→ SOURCE DOCUMENT:
━━━━━━━━━━

Mbozi is an ungrouped iron meteorite found in Tanzania. It is one of the world's largest meteorites, variously estimated as the fourth-largest to the eighth-largest, it is located near the city of Mbeya in Tanzania's southern highlands. The meteorite is 3 m long, 1 m high, and weighs an estimated 16 MT.

==Discovery and naming==
Mbosi has been long known to locals, who call it kimondo, yet became known to outsiders only in the 1930s. It is named after Mbozi District, in Mbeya (Tanzania). When it was discovered by scientists in 1930 it didn't have a crater.

==Mineralogy==
Mbosi consists of meteoric iron with small silicate inclusions. The meteoric iron has a nickel concentration of 8% and shows Widmanstätten pattern. The Germanium-Gallium ratio is larger than 10, which can also be seen in meteorites of the IIF iron meteorite group and the Eagle station pallasites.

The silicate inclusions have a core and mantle structure in thin section. The mantle is made from glass, that partially devitrified into pyroxene and plagioclase. The core consists of quartz.

==Classification==
Currently classified as an ungrouped iron meteorite Mbozi shows similarities with IIF iron meteorites, the Eagle station pallasites and a few other ungrouped iron meteorite (e.g. Bocaiuva meteorite).

━━━━━━━━━━

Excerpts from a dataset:
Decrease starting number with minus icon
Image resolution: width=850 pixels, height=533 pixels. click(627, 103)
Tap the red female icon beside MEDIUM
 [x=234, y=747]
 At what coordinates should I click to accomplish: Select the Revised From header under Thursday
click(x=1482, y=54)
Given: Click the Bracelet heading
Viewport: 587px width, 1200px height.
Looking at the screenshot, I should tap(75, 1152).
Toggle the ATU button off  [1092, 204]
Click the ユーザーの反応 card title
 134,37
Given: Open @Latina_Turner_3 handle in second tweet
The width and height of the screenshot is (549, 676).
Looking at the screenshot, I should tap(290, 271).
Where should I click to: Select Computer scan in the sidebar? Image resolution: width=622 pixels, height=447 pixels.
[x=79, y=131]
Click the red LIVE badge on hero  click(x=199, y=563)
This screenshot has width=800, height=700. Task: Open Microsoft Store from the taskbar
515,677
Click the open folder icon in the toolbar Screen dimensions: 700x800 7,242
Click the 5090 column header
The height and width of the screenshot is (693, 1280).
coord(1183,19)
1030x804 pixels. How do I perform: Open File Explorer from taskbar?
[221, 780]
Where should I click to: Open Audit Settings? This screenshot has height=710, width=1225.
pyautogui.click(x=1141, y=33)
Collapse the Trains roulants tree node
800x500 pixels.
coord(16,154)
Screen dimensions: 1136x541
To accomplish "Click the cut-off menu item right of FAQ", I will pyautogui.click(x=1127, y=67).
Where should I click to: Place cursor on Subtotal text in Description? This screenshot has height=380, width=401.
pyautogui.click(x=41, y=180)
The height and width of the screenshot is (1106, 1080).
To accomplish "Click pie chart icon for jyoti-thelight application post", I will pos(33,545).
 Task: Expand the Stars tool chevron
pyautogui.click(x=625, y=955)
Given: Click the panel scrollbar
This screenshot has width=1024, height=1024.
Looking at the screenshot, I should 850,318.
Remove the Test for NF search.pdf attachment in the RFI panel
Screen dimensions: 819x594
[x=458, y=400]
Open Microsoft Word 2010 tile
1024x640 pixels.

━━━━━━━━━━

→ SET OF TASKS:
a – Do these statements agree with the text on the Mbozi meteorite? For each, answer yes or no and quote the deciding words of the text: (i) The meteoric iron has a nickel concentration of 8%. (ii) The core of the silicate inclusions consists of glass. (iii) A crater was present when scientists discovered the meteorite in 1930.
b – Set down the part of the Mbozi meteorite text from "Mbozi is an" up to and including "estimated 16 MT.", word for word.

→ SOLUTIONS TO THE TASKS:
a –
(i) Yes: "The meteoric iron has a nickel concentration of 8%"
(ii) No: "The core consists of quartz."
(iii) No: "When it was discovered by scientists in 1930 it didn't have a crater."

b –
Mbozi is an ungrouped iron meteorite found in Tanzania. It is one of the world's largest meteorites, variously estimated as the fourth-largest to the eighth-largest, it is located near the city of Mbeya in Tanzania's southern highlands. The meteorite is 3 m long, 1 m high, and weighs an estimated 16 MT.